The Lenox Street Boys also known as the "Lenox Street Cardinals" or Lenex Street Crew are one of the oldest and most dangerous street gangs in Boston, Massachusetts. The gang originated in the Lenox Street Projects in the Tremont section of Roxbury, Boston
Possibly dating back to the 1950s along with the Ruggles Street gang.
The gang has been visible on Boston Police's radar since the mid-1980s as they terrorized local stores and civilians. They were also among the only gangs to feud with New York–based drug gangs associated with drug lord Darryl Whiting.

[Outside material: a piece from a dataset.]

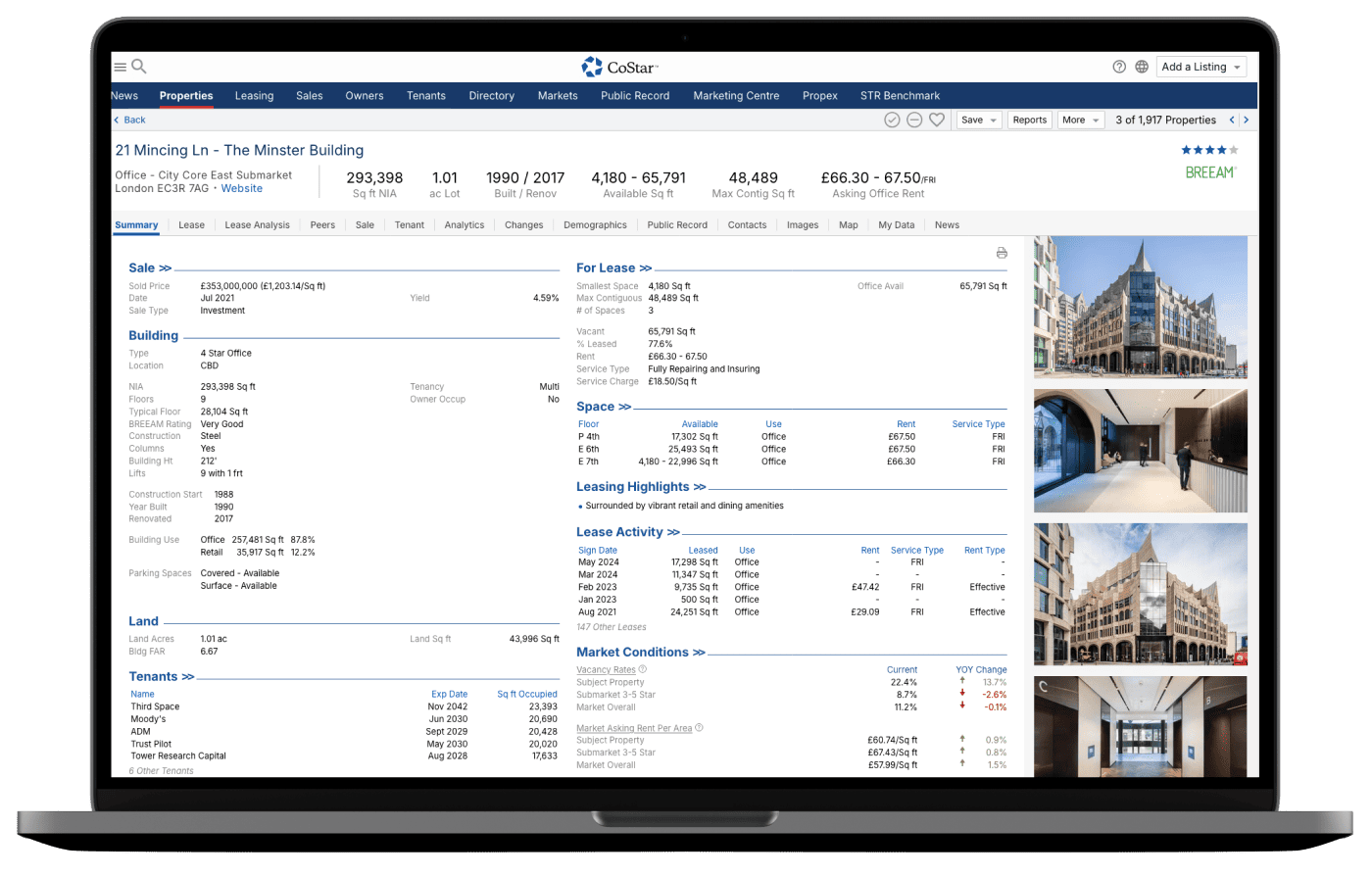Image resolution: width=1372 pixels, height=876 pixels.
Task: Click the Reports button
Action: click(x=1029, y=120)
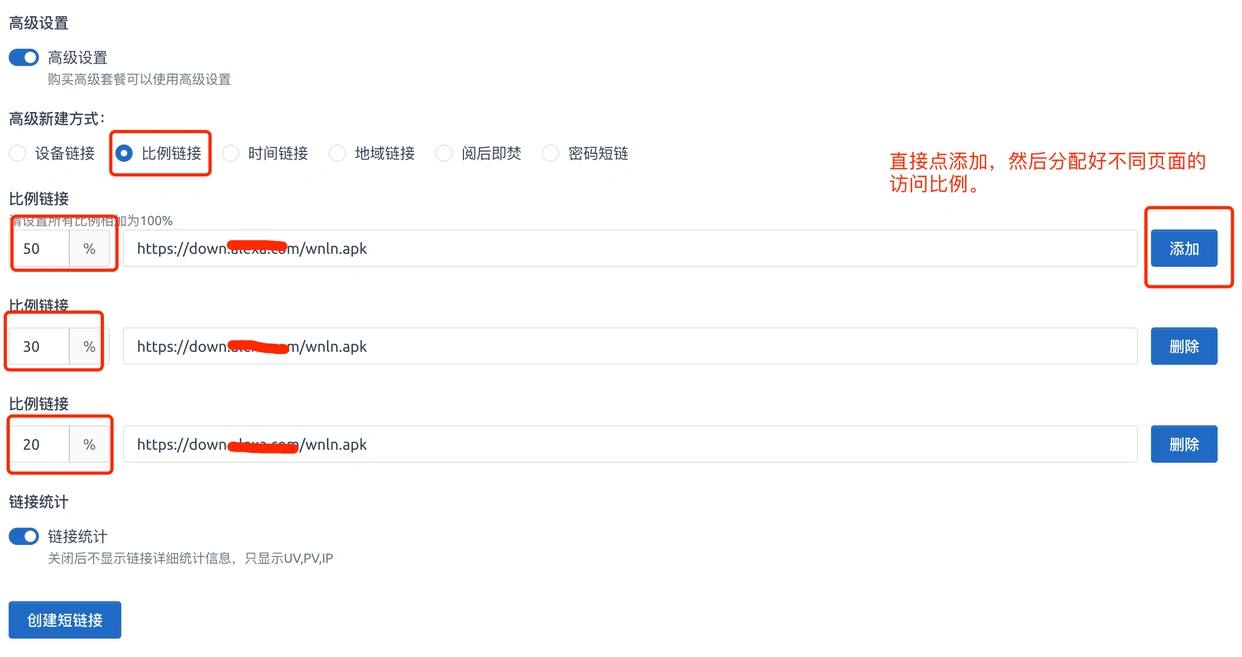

During the early 1990s, the Lenox Street gang controlled the Lenox-Camden complex and the area around it, selling drugs. According to BPD a bloody war started when a crew of the Columbia Point Dawgs tried to set-up shop in their turf in Ramsey Park where Lenox members frequently congregated.

On August 16, 1991, three members of the Lenox Street Boys gunned down a well-known Columbia Point Dawg member Steven Gaul and wounding other CBDs in Ramsey Park. After a brief shootout with Columbia Point Dawgs, all three LSB members ran off. The shooting lead to several other retaliatory shootings in which two other Columbia Point Dawgs were shot.

== Investigations and prosecutions ==
=== 2011 Raid ===
Boston Police made a slew of arrests in 2011 after raiding the Lenox Street housing project, picking up 21 alleged drug dealers as part of a special operation targeting drugs and gun violence in the area. 18 men had been indicted on drug charges.

=== 2016 raid ===
Federal and state law enforcement officials raided the Lenox Street Projects arresting twenty-seven people, many of them allegedly connected to the Lenox Street Cardinals street gang in the Lenox Street Housing development. Nineteen were charged with distribution and possession of drugs and firearms while eight were hit with state-level drug distribution charges. Ten of the 19 have been arrested and charged.